WORK ORDER:
A complete and exact copy of the data below is the task.

RECORDS FOR PROCESSING:
++++++++++
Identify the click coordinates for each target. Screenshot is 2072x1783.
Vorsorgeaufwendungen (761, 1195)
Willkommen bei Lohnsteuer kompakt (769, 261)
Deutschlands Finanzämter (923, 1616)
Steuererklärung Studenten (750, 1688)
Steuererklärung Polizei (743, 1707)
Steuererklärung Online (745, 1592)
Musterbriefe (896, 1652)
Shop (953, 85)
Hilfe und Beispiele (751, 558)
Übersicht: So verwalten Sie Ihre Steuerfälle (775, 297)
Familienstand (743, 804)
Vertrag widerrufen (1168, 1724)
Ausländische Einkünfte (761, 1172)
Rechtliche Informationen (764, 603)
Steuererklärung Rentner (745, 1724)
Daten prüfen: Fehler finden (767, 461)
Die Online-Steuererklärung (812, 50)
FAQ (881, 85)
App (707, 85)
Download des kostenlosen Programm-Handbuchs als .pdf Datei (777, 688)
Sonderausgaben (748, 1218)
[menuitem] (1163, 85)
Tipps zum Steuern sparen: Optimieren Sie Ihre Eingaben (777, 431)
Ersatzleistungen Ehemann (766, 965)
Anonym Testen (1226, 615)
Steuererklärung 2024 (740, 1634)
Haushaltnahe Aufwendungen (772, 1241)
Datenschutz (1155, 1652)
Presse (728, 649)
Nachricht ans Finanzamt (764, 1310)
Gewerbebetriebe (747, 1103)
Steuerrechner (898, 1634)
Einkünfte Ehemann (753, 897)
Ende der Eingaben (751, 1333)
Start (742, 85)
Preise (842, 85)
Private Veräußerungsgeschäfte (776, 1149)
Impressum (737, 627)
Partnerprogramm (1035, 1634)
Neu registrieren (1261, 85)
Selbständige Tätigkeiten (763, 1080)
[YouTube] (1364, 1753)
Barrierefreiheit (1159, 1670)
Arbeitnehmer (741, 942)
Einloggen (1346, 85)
++++++++++
WRITTEN REPLY:
Identify the click coordinates for each target. Screenshot is 2072x1783.
Vorsorgeaufwendungen (761, 1195)
Willkommen bei Lohnsteuer kompakt (769, 261)
Deutschlands Finanzämter (923, 1616)
Steuererklärung Studenten (750, 1688)
Steuererklärung Polizei (743, 1707)
Steuererklärung Online (745, 1592)
Musterbriefe (896, 1652)
Shop (953, 85)
Hilfe und Beispiele (751, 558)
Übersicht: So verwalten Sie Ihre Steuerfälle (775, 297)
Familienstand (743, 804)
Vertrag widerrufen (1168, 1724)
Ausländische Einkünfte (761, 1172)
Rechtliche Informationen (764, 603)
Steuererklärung Rentner (745, 1724)
Daten prüfen: Fehler finden (767, 461)
Die Online-Steuererklärung (812, 50)
FAQ (881, 85)
App (707, 85)
Download des kostenlosen Programm-Handbuchs als .pdf Datei (777, 688)
Sonderausgaben (748, 1218)
[menuitem] (1163, 85)
Tipps zum Steuern sparen: Optimieren Sie Ihre Eingaben (777, 431)
Ersatzleistungen Ehemann (766, 965)
Anonym Testen (1226, 615)
Steuererklärung 2024 (740, 1634)
Haushaltnahe Aufwendungen (772, 1241)
Datenschutz (1155, 1652)
Presse (728, 649)
Nachricht ans Finanzamt (764, 1310)
Gewerbebetriebe (747, 1103)
Steuerrechner (898, 1634)
Einkünfte Ehemann (753, 897)
Ende der Eingaben (751, 1333)
Start (742, 85)
Preise (842, 85)
Private Veräußerungsgeschäfte (776, 1149)
Impressum (737, 627)
Partnerprogramm (1035, 1634)
Neu registrieren (1261, 85)
Selbständige Tätigkeiten (763, 1080)
[YouTube] (1364, 1753)
Barrierefreiheit (1159, 1670)
Arbeitnehmer (741, 942)
Einloggen (1346, 85)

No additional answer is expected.